→ Zu erledigende Aufgaben:
A. Auf welchen Betrag setzt die Gerichtsentscheidung zum Sorgerecht den Geschäftswert des Beschwerdeverfahrens fest?
B. Gib den Inhalt der Gerichtsentscheidung zum Sorgerecht in genau zwei Sätzen wieder.
C. Führe die Gerichtsentscheidung zum Sorgerecht im Anschluss an ihren letzten Satz weiter.

→ Seitenauszug:
++++++++++++++++++++

Verfahrensgang

AG Fürth (Bayern) (Urteil vom 27.10.1998; Aktenzeichen 230 F 272/98)

 

Tenor

I. Auf die Beschwerde des Antragsgegners wird die Nr. II des Endurteils des Amtsgerichts – Familiengericht – Fürth vom 27.10.1998 abgeändert:

  1. Die elterliche Sorge für das Kind I., geb. am 02.05.1993, wird mit Ausnahme des Aufenthaltsbestimmungsrechts den Eltern gemeinsam belassen.
  2. Das Aufenthaltsbestimmungsrecht für das Kind I. wird der Mutter übertragen.

II. Die Kosten des Beschwerdeverfahrens werden gegeneinander aufgehoben.

III. Der Geschäftswert des Beschwerdeverfahrens wird auf 1.500,– DM festgesetzt.

 

Tatbestand

I.

Durch Endurteil des Amtsgerichts – Familiengericht – Fürth vom 27.10.1998 wurde die am 29.05.1992 geschlossene Ehe der Parteien geschieden. Der Scheidungsausspruch ist rechtskräftig. Aus der Ehe ging das Kind I., geb. am 02.05.1993, hervor.

Im Urteil vom 27.10.1998 wurde die elterliche Sorge für das Kind der Mutter übertragen.

Gegen die Übertragung der elterlichen Sorge auf die Mutter hat der Antragsgegner Beschwerde eingelegt mit dem Ziel, daß die elterliche Sorge den Eltern gemeinsam belassen wird. Mit einer Übertragung des Aufenthaltsbestimmungsrechts auf die Antragstellerin ist er einverstanden.

Wegen der Einzelheiten des beiderseitigen Parteivorbringens wird auf die im Beschwerderechtszug gewechselten Schriftsätze Bezug genommen.

 

Entscheidungsgründe

II.

Die Beschwerde ist zulässig und im wesentlichen begründet.

Nach § 1671 Abs. 1 BGB ist die elterliche Sorge für ein minderjähriges Kind nach Trennung der Eltern nur auf Antrag einem Elternteil zu übertragen. Nach Absatz 2 der genannten Bestimmung ist dem Antrag stattzugeben, „soweit 2. zu erwarten ist, daß die Aufhebung der gemeinsamen Sorge und die Übertragung auf den Antragsteller dem Wohl des Kindes am besten entspricht”. Aus der Formulierung des Gesetzes ist zu entnehmen, daß die gemeinsame elterliche Sorge auch nach Trennung der Eltern den Regelfall darstellt.

Aus den von der Antragstellerin vorgetragenen Gründen läßt sich nicht feststellen, daß die Übertragung der elterlichen Sorge für I. auf sie dem Wohl des Kindes „am besten” entspricht.

Soweit die Antragstellerin vorbringt, der Antragsgegner handle sich selbst gegenüber verantwortungslos, da er auch nach einem schweren Motorradunfall weiterhin Motorrad fuhr, bis es zu einem zweiten Unfall kam, ergibt sich daraus nicht, daß der Antragsgegner in gleicher Weise das Kind gefährdet.

++++++++++++++++++++

→ Bereitgestelltes Material:
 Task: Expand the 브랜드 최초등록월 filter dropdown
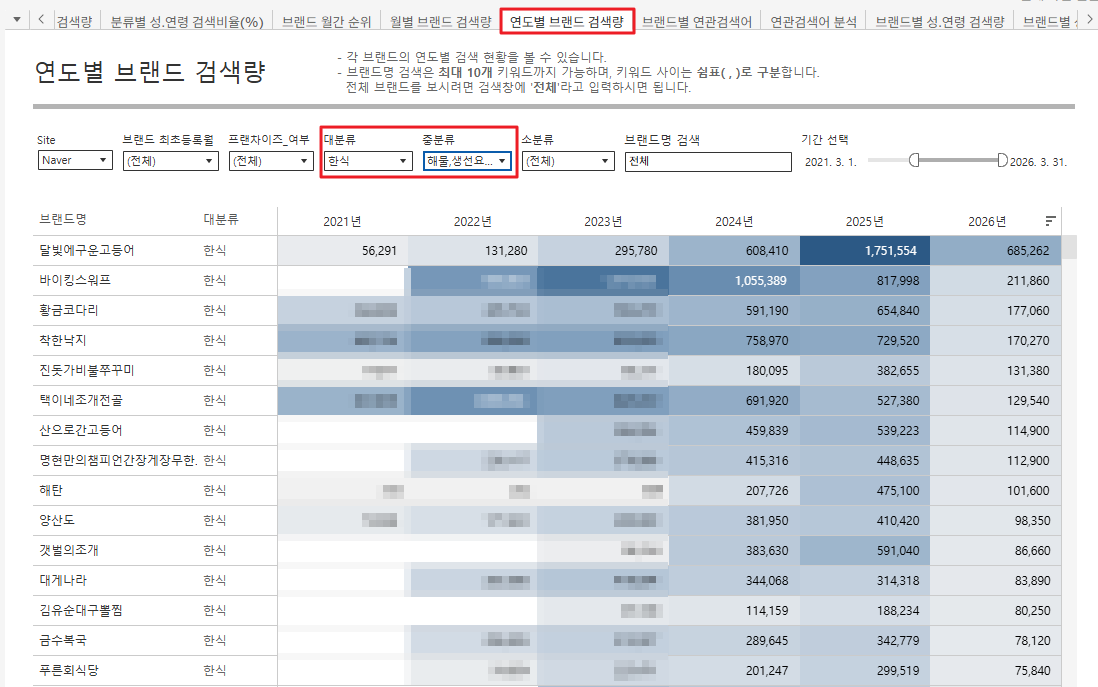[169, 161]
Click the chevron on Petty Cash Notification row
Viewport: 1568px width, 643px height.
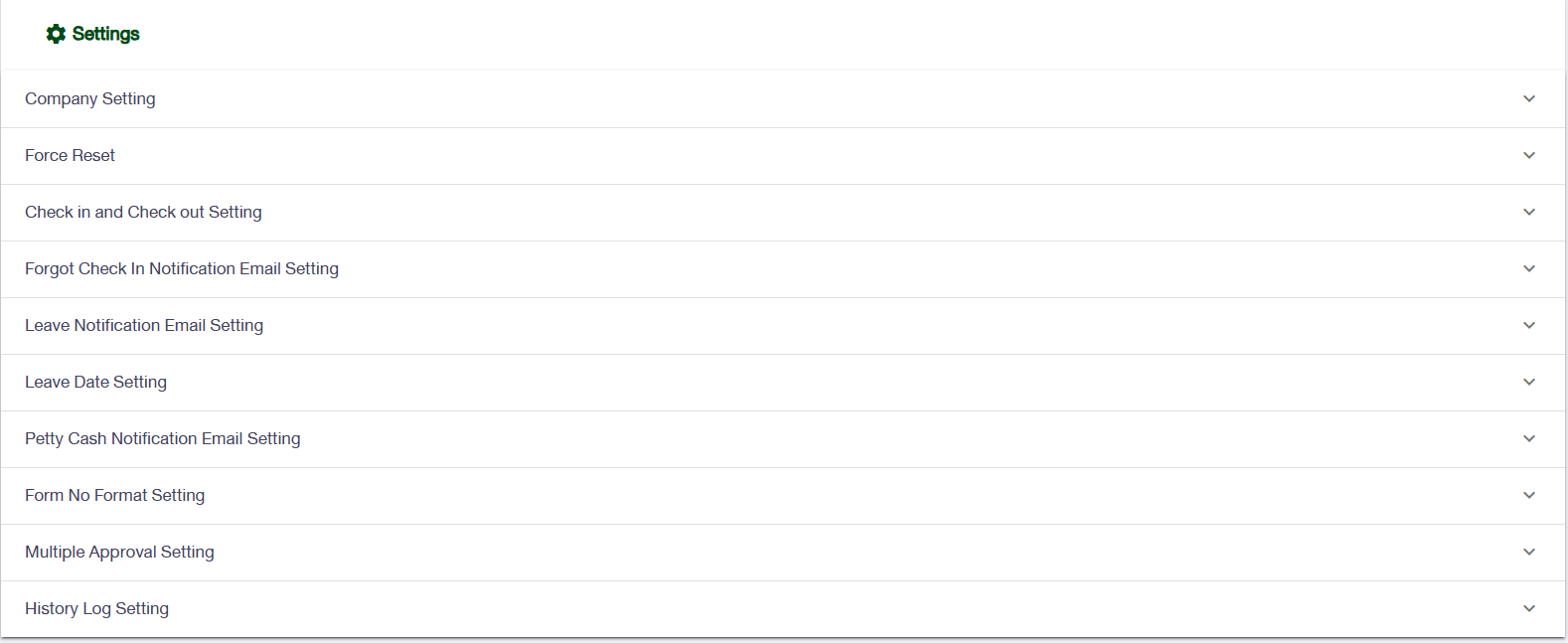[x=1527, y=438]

++++++++++++++++++++

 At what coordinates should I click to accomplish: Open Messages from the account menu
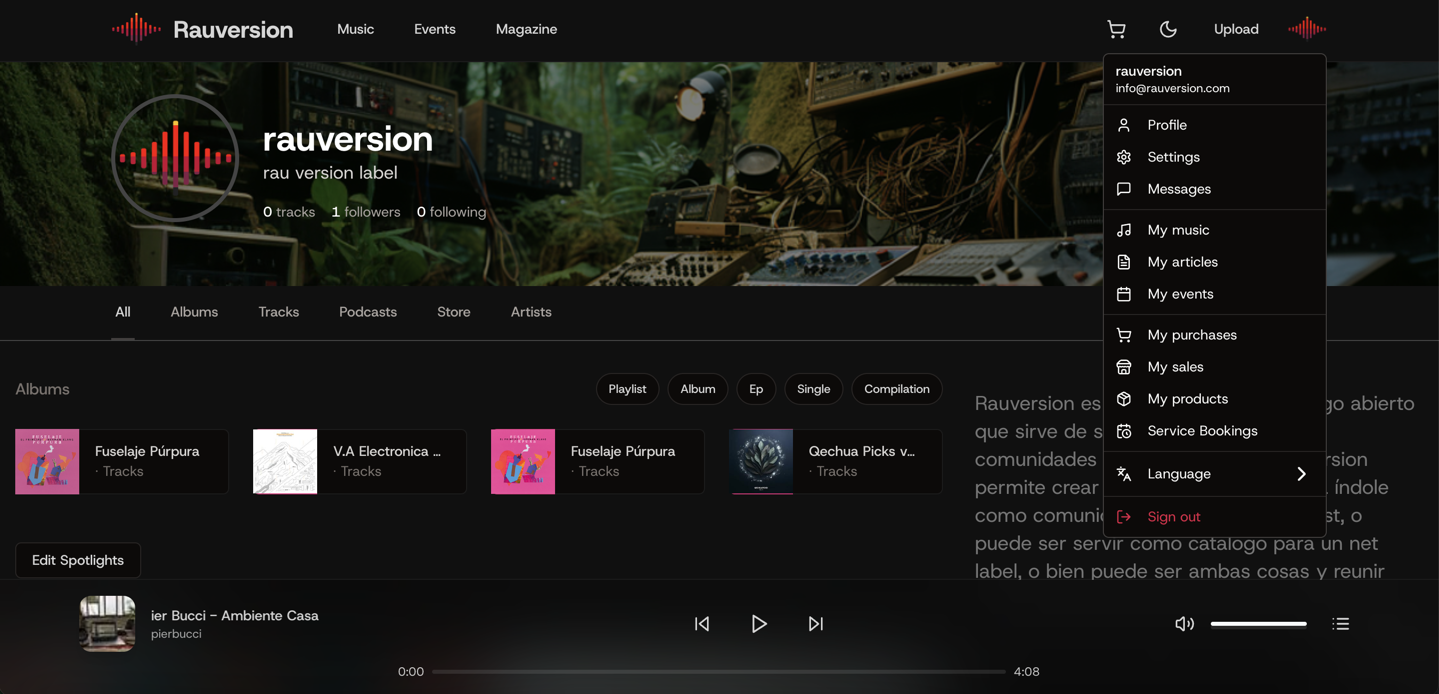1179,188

++++++++++++++++++++

→ Antworten je Aufgabe:
A. Auf 1.500,– DM.

B. Nach der Scheidung der Parteien hatte das Amtsgericht – Familiengericht – Fürth die elterliche Sorge für das am 02.05.1993 geborene Kind I. der Mutter übertragen, wogegen der Antragsgegner Beschwerde mit dem Ziel gemeinsamer Sorge einlegte. Die Beschwerde wird als zulässig und im Wesentlichen begründet angesehen, weil die gemeinsame Sorge nach § 1671 BGB auch nach der Trennung den Regelfall darstellt, weshalb die Sorge bis auf das Aufenthaltsbestimmungsrecht, das die Mutter erhält, beiden Eltern gemeinsam belassen wird.

C.
Der vom Antragsgegner eingeräumte gelegentliche Haschischkonsum reicht ebenfalls nicht aus, dem Antragsgegner vollständig die elterliche Sorge für sein Kind zu entziehen.

Die schlechte berufliche Situation des Antragsgegners und seine mangelhaften deutschen Sprachkenntnisse können ebenfalls nicht dazu führen, daß die elterliche Sorge für I. der Antragstellerin allein übertragen wird. Diese Umstände waren der Antragstellerin bereits bei ihrer Heirat bekannt. Sie können auch bei einer Entziehung der elterlichen Sorge dem Kind nicht verborgen bleiben, sodaß der dadurch nach Angaben der Antragstellerin zu befürchtende negative Einfluß auf I. auch bei einer Übertragung der elterlichen Sorge auf die Antragstellerin in gleicher Weise gegeben ist.

Bei der Entscheidung ist zu berücksichtigen, daß der betreuende Elternteil eines Kindes getrenntlebender Eltern, hier die Antragstellerin, „die Befugnis zur alleinigen Entscheidung in Angelegenheiten des täglichen Lebens” hat (§ 1687 Abs. 2 Satz 2 BGB). Ein gegenseitiges Einvernehmen der Eltern ist daher „nur” bei solchen Angelegenheiten erforderlich, die über Entscheidungen des täglichen Lebens hinausgehen. Zu diesen Entscheidungen gehören vor allem Entscheidungen im schulischen Bereich u.ä.. Über die Einschulung von I. konnten sich die Eltern jedoch nach dem Berichts des Jugendamtes vom 29.01.1999 einigen.

In absehbarer Zeit sind auch keine Entscheidungen gravierender Art zu erwarten, bei denen ein Einvernehmen der Eltern erforderlich ist. Unter diesen Umständen entspricht eine Übertragung der elterlichen Sorge für I. auf die Antragstellerin die Wohl des Kindes nicht „am besten” (vgl. auch OLG Oldenburg, FamRZ, Heft 2/99, S. IX).

Das Aufenthaltsrecht ist als Teil der elterlichen Sorge auf die Antragstellerin zu übertragen, da der Antragsgegner damit einverstanden ist (§ 1671 Abs. 2 Nr. 1 BGB).

Durch die Übertragung des Aufenthaltsbestimmungsrechts ist gewährleistet, daß die Antragstellerin auch weiterhin das Kind betreuen kann.

Kosten: § 93 a Abs. 1 ZPO.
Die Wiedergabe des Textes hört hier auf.